-->

Ruang Lingkup Hukum Islam

Sudut Hukum | Pembahasan mengenai ruang lingkup hukum Islam di sini berkisar pada tiga masalah pokok, yaitu: (1) pengertian ruang lingkup hukum Islam; (2) ibadah, sebagai ruang lingkup hukum Islam yang pertama; dan (3) muamalah, sebagai ruang lingkup hukum Islam yang kedua.

Pengertian Ruang Lingkup Hukum Islam

Yang dimaksud dengan ruang lingkup hukum Islam di sini adalah objek kajian hukum Islam atau bidang-bidang hukum yang menjadi bagian dari hukum Islam. Hukum Islam di sini meliputi syariah dan fikih. Hukum Islam sangat berbeda dengan hukum Barat yang membagi hukum menjadi hukum privat (hukum perdata) dan hukum publik. Sama halnya dengan hukum adat di Indonesia, hukum Islam tidak membedakan hukum privat dan hukum publik. Pembagian bidang-bidang kajian hukum Islam lebih dititikberatkan pada bentuk aktivitas manusia dalam melakukan hubungan.

Ruang Lingkup Hukum Islam
Dengan melihat bentuk hubungan ini, dapat diketahui bahwa ruang lingkup hukum Islam ada dua, yaitu hubungan manusia dengan Tuhan (hablun minallah) dan hubungan manusia dengan sesamanya (hablun minannas). Bentuk hubungan yang pertama disebut ibadah dan bentuk hubungan yang kedua disebut muamalah.

Dengan mendasarkan pada hukum-hukum yang terdapat dalam al- Quran, Abdul Wahhab Khallaf membagi hukum menjadi tiga, yaitu hukumhukum i’tiqadiyyah (keimanan), hukum-hukum khuluqiyyah (akhlak), dan hukum-hukum ‘amaliyyah (aktivitas baik ucapan maupun perbuatan). Hukum-hukum ‘amaliyyah inilah yang identik dengan hukum Islam yang  dimaksud di sini. Abdul Wahhab Khallaf membagi hukum-hukum ‘amaliyyah menjadi dua, yaitu hukum-hukum ibadah yang mengatur hubungan manusia dengan Tuhannya dan hukum-hukum muamalah yang mengatur hubungan manusia dengan sesamanya (Khallaf, 1978: 32).

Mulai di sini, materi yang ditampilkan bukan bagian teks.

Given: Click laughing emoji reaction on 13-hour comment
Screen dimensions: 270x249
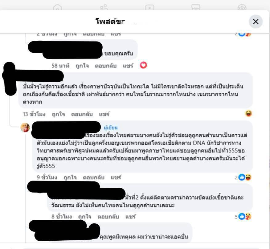Looking at the screenshot, I should 248,114.
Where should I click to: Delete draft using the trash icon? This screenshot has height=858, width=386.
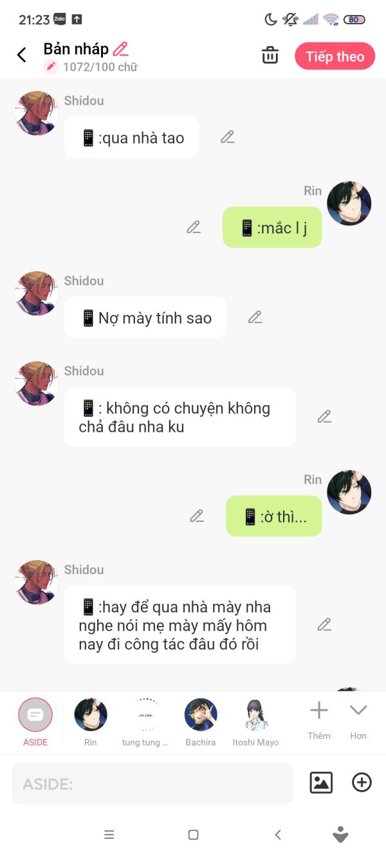[270, 55]
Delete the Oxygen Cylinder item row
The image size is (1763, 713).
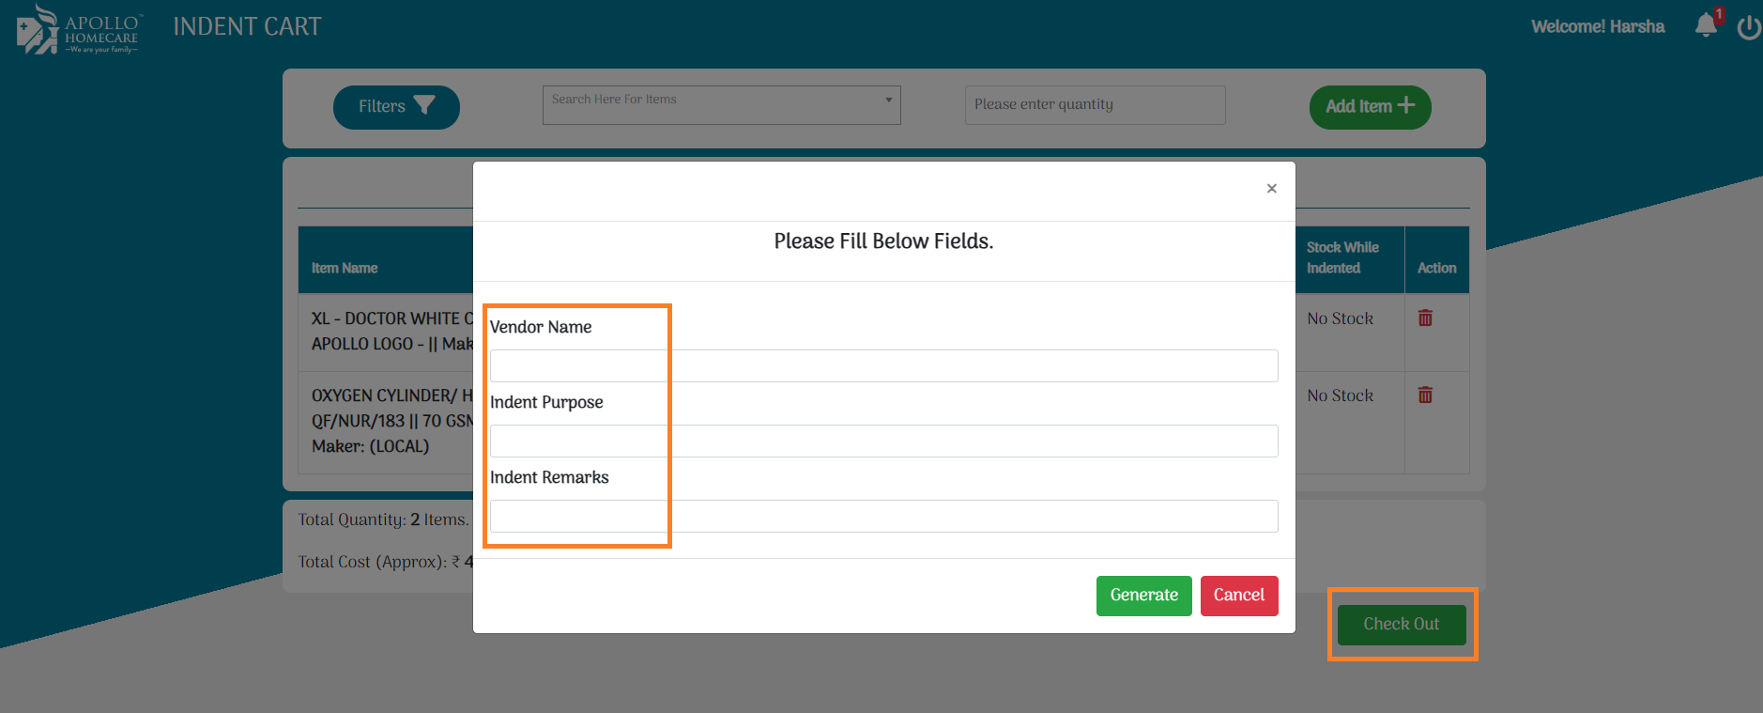[x=1425, y=395]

Dari penjelasan di atas dapat disimpulkan bahwa ruang lingkup atau bidang-bidang kajian hukum Islam ada dua, yaitu bidang ibadah dan bidang muamalah. Kedua bidang hukum ini akan diuraikan lebih jauh pada pembahasan selanjutnya.

Ibadah

Secara etimologis kata ‘ibadah’ berasal dari bahasa Arab al-‘ibadah, yang merupakan mashdar dari kata kerja ‘abada - ya’budu yang berarti menyembah atau mengabdi (Munawwir, 1997: 886). Sedang secara terminologis ibadah diartikan dengan perbuatan orang mukallaf (dewasa) yang tidak didasari hawa nafsunya dalam rangka mengagunkan Tuhannya (al-Jarjani, 1988: 189). Sementara itu, Hasbi ash Shiddieqy (1985: 4) mendefinisikan ibadah sebagai segala sesuatu yang dikerjakan untuk mencapai keridoan Allah dan mengharap pahala-Nya di akhirat. Inilah definisi yang dikemukakan oleh ulama fikih. Dari makna ini, jelaslah bahwa ibadah mencakup semua aktivitas manusia baik perkataan maupun perbuatan yang didasari dengan niat ikhlas untuk mencapai keridoan Allah dan mengharap pahala di akhirat kelak.

Hakikat ibadah menurut para ahli adalah ketundukan jiwa yang timbul karena hati merasakan cinta akan yang disembah (Tuhan) dan merasakan keagungan-Nya, karena meyakini bahwa dalam alam ini ada kekuasaan yang hakikatnya tidak diketahui oleh akal. Pendapat lain menyatakan, hakikat ibadah adalah memperhambakan jiwa dan menundukkannya kepada kekuasaan yang ghaib yang tidak dijangkau ilmu dan tidak diketahui hakikatnya. Sedang menurut Ibnu Katsir, hakikat ibadah adalah suatu ungkapan yang menghimpun kesempurnaan cerita, tunduk, dan takut (Ash Shiddieqy, 1985: 8).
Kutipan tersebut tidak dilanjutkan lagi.